AMDGPU: Separate R600 and GCN TableGen files
Summary:
We now have two sets of generated TableGen files, one for R600 and one
for GCN, so each sub-target now has its own tables of instructions,
registers, ISel patterns, etc. This should help reduce compile time
since each sub-target now only has to consider information that
is specific to itself. This will also help prevent the R600
sub-target from slowing down new features for GCN, like disassembler
support, GlobalISel, etc.
Reviewers: arsenm, nhaehnle, jvesely
Reviewed By: arsenm
Subscribers: MatzeB, kzhuravl, wdng, mgorny, yaxunl, dstuttard, tpr, t-tye, javed.absar, llvm-commits
Differential Revision: https://reviews.llvm.org/D46365
llvm-svn: 335942
diff --git a/llvm/lib/Target/AMDGPU/SIInstrInfo.cpp b/llvm/lib/Target/AMDGPU/SIInstrInfo.cpp
index 92d7198..997b41e 100644
--- a/llvm/lib/Target/AMDGPU/SIInstrInfo.cpp
+++ b/llvm/lib/Target/AMDGPU/SIInstrInfo.cpp
@@ -14,6 +14,7 @@
#include "SIInstrInfo.h"
#include "AMDGPU.h"
+#include "AMDGPUIntrinsicInfo.h"
#include "AMDGPUSubtarget.h"
#include "GCNHazardRecognizer.h"
#include "SIDefines.h"
@@ -63,6 +64,19 @@
using namespace llvm;
+#define GET_INSTRINFO_CTOR_DTOR
+#include "AMDGPUGenInstrInfo.inc"
+
+namespace llvm {
+namespace AMDGPU {
+#define GET_D16ImageDimIntrinsics_IMPL
+#define GET_ImageDimIntrinsicTable_IMPL
+#define GET_RsrcIntrinsics_IMPL
+#include "AMDGPUGenSearchableTables.inc"
+}
+}
+
+
// Must be at least 4 to be able to branch over minimum unconditional branch
// code. This is only for making it possible to write reasonably small tests for
// long branches.
@@ -71,7 +85,8 @@
cl::desc("Restrict range of branch instructions (DEBUG)"));
SIInstrInfo::SIInstrInfo(const SISubtarget &ST)

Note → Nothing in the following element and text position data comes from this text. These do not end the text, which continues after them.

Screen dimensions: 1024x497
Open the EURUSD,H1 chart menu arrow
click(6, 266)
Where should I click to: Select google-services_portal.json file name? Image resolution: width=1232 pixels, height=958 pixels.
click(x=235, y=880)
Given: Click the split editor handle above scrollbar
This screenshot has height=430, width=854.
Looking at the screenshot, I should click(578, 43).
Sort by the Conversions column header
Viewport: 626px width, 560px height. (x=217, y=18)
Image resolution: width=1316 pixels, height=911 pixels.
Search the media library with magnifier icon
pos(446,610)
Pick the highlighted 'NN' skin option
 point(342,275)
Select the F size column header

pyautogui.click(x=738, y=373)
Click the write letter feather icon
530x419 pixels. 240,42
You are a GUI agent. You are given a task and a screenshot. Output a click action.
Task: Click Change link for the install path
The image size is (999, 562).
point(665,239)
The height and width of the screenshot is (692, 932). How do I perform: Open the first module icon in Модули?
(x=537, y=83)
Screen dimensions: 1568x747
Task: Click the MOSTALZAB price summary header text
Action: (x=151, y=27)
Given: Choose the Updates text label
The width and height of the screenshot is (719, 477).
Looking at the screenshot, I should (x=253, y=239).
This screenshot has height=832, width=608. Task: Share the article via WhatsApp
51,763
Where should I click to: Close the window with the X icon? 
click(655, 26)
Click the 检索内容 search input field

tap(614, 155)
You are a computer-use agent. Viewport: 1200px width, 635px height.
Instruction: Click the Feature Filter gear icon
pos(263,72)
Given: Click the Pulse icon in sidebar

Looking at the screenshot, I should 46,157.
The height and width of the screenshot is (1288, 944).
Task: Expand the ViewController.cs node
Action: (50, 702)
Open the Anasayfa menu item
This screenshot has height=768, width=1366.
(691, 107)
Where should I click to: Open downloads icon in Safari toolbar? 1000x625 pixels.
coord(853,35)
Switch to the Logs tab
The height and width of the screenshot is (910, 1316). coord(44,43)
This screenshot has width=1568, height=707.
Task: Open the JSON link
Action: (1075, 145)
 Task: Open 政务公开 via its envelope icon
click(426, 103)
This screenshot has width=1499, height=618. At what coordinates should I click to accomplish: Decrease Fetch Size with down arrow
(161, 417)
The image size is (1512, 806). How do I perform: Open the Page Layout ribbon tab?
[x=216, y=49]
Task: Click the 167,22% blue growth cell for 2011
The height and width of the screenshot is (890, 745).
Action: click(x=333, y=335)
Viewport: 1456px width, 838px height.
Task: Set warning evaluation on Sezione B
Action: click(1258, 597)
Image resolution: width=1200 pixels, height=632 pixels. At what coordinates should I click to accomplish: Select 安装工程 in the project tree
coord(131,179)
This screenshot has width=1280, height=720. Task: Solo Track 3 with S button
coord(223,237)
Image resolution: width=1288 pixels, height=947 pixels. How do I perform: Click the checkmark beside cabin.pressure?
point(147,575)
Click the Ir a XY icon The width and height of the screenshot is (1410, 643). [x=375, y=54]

- : AMDGPUInstrInfo(ST), RI(ST), ST(ST) {}
+ : AMDGPUGenInstrInfo(AMDGPU::ADJCALLSTACKUP, AMDGPU::ADJCALLSTACKDOWN),
+ RI(ST), ST(ST) {}
//===----------------------------------------------------------------------===//
// TargetInstrInfo callbacks
@@ -438,6 +453,28 @@
return (NumLoads * (RI.getRegSizeInBits(*DstRC) / 8)) <= LoadClusterThreshold;
}
+// FIXME: This behaves strangely. If, for example, you have 32 load + stores,
+// the first 16 loads will be interleaved with the stores, and the next 16 will
+// be clustered as expected. It should really split into 2 16 store batches.
+//
+// Loads are clustered until this returns false, rather than trying to schedule
+// groups of stores. This also means we have to deal with saying different
+// address space loads should be clustered, and ones which might cause bank
+// conflicts.
+//
+// This might be deprecated so it might not be worth that much effort to fix.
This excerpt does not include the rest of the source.